Author of The Vedic People ( Orient BlackSwan), English Education in India, 1715-1835 (Routledge), and (jointly with Jayant Narlikar) of Astronomy in India (INSA)

Is studying science history? ( 2008)

Rajesh Kochhar 29/11/2008 No Comments

Hindustan Times New Delhi (Off track) 15 May 2008

 

Is studying science history?

 

Rajesh Kochhar

At the Indian Science Congress in Visakhapatnam in January, Prime Minister Manmohan Singh rightly proposed that 2008 be made the year of revitalisation of science education in the country. The decline of science in India is sad because at one time we were at the forefront of scientific enterprise. The quality of teachers was extremely good. After the Indian Civil Service (ICS), teaching was seen as the best option. C.V. Raman actually left the ICS to become a professor.

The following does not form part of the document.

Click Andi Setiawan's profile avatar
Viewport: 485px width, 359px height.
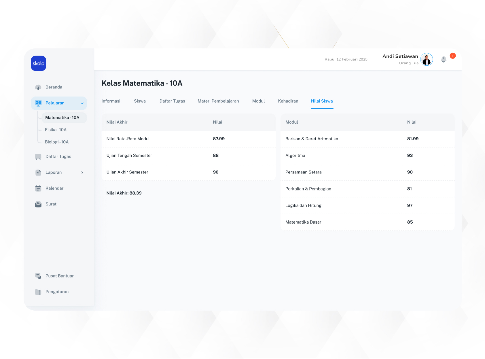427,60

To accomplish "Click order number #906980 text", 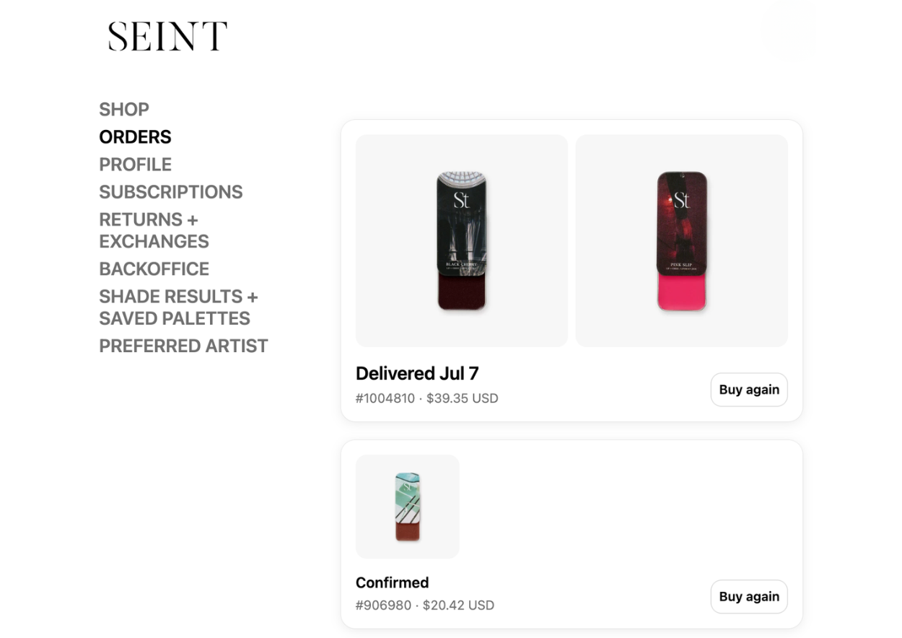I will coord(383,606).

In the Nehruvian phase and later, there was tremendous excitement about science, technology and engineering. Science in India during this period fitted in with the nation’s desire to harness science for economic development and as an instrument of national prestige. Paradoxically, while globalisation has been made possible by major developments in science and technology elsewhere, science has lost ground in India.

There are two reasons for this: globalisation has transformed the nature of India’s economic growth and it has provided the middle-class with a pretext to decouple itself from the rest of the country. Throughout the world, science is a middle-class activity. But liberalisation has introduced the Indian middle-class to a consumerist lifestyle, which a science career here cannot support. If they want to pursue science, they go to the US. As it is, India does not offer much of an opportunity to conduct world-class science research.

A major reason for the decline in Indian science research and scholarship is that the catchment area of education has stopped expanding. That’s why the education system must bring under its fold the children of illiterate parents. India’s high-growth rate is being driven by the services sector. The West is outsourcing petty jobs to us; in return, we are outsourcing scholars to the West. If the Indian economy doesn’t need science, there can’t be much of a future for science in India.

It is not possible to sustain science as a purely cultural activity over an extended period of time. The purpose of science is to create wealth and the purpose of this wealth is to support science. Unless such a symbiotic relationship is be established, both science and society will suffer.

Rajesh Kochhar is former Director, National Institute of Science, Technology and Development Studies.